Por último, hay un episodio en la vida de San Martín de Porres, que refleja su santidad, y es la batalla final que entabla contra el Demonio, venciendo con la ayuda de la cruz. En efecto, el Demonio, a los que son de él, no los molesta, ya que los tiene seguros bajo sus garras; en cambio, con santos como San Martín de Porres, se esfuerza por hacerlos caer en el pecado, por medio de la tentación. Es esto lo que sucedió con San Martín, a lo largo de su vida terrena, y de modo particular en el momento de su muerte.
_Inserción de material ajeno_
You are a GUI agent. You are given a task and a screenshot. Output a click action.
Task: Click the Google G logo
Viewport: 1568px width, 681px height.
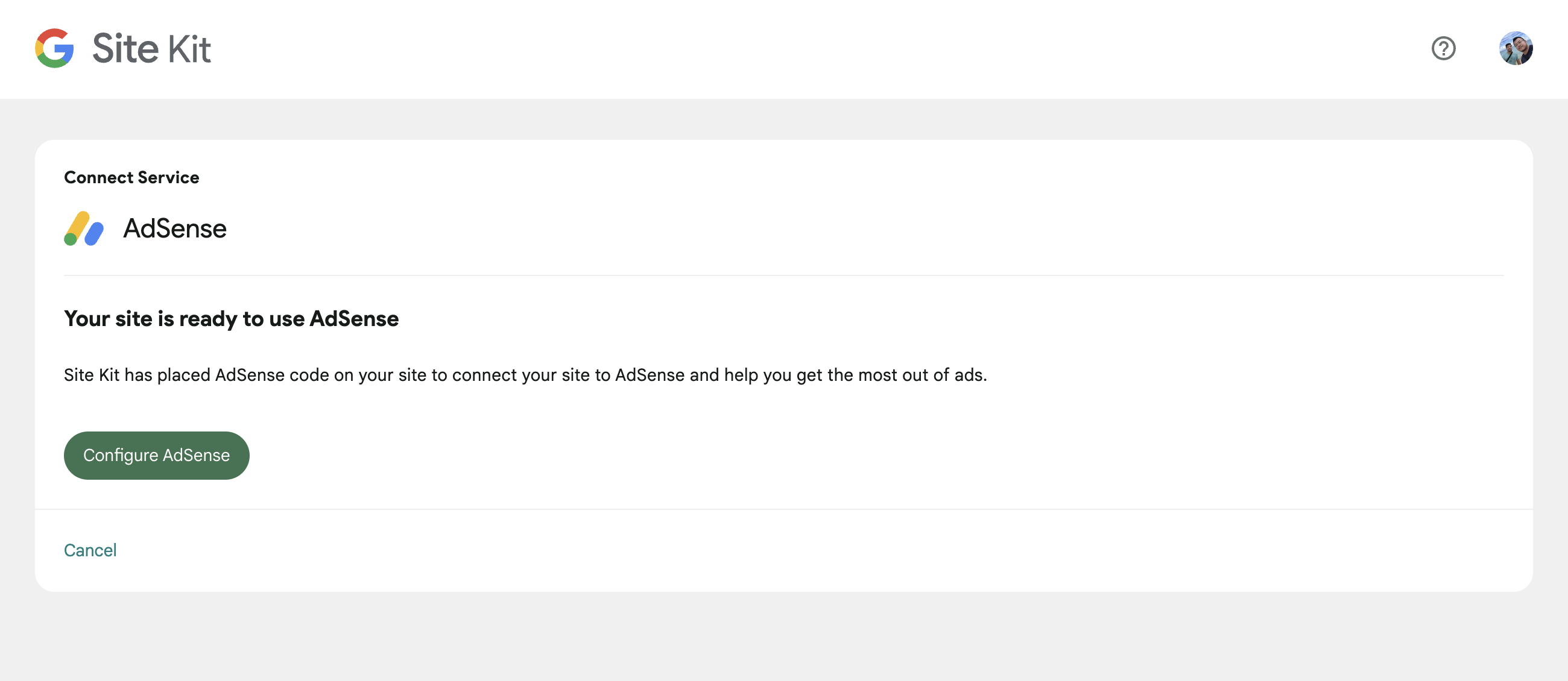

Una estudiosa especialista de la vida del santo, Celia Cussen, profesora de ciencias históricas de la Universidad de Chile, declaró en una conferencia que San Martín fue atacado por el demonio en su lecho de muerte. Estas son sus palabras: “En su agonía, ya sin poder hablar y con varios frailes cerca, San Martín enfrentó su mayor lucha con Satanás. La rigidez de su cuerpo, la firmeza de sus dientes y toda la fisonomía de su rostro demostraban su gran sufrimiento y lucha. Los religiosos que presenciaron la escena de su muerte afirmaron que sin duda ésta fue la mayor tentación que le tocó vencer a fray Martín, en momentos en que se encontraba con los sentidos muy débiles. Su hagiógrafo dijo que fray Martín vio a la Virgen, a Santa Catalina y a Santo Domingo acompañándolo en su momento de lucha final”. La especialista también afirmó que “En medio de su agonía le pasaron una cruz, a los minutos falleció y por la paz de su rostro supieron que pudo vencer al demonio”. Esto fue lo que sucedió con el santo en su lecho de muerte, y así como fue que venció al demonio, con el santo crucifijo entre sus manos y el amor de Jesús en su corazón. Sin embargo, según esta misma estudiosa, el santo tuvo también, a lo largo de su vida, otros enfrentamientos con el demonio, como el que se relata a continuación, sucedido en una escalera del convento: “Un día, subiendo a los enfermos con un brasero en las manos tropezó -porque faltaba una luz que normalmente estaba en un peldaño – y dijo ‘quién apagó la luz’ y vio aparecer al diablo diciéndole ‘yo, aquí estoy cosechando almas’”. Cussen explicó que la gente solía tropezarse y maldecir y con eso el diablo se llevaba su alma según el santo: “Martín se enfurecía con esa trampa que el diablo hacía a la gente, y cuando él tropezó sacó su cinturón y de un latigazo lo mandó lejos diciéndole “Váyase a su lugar”, y así terminó venciéndolo en esa famosa tentación”.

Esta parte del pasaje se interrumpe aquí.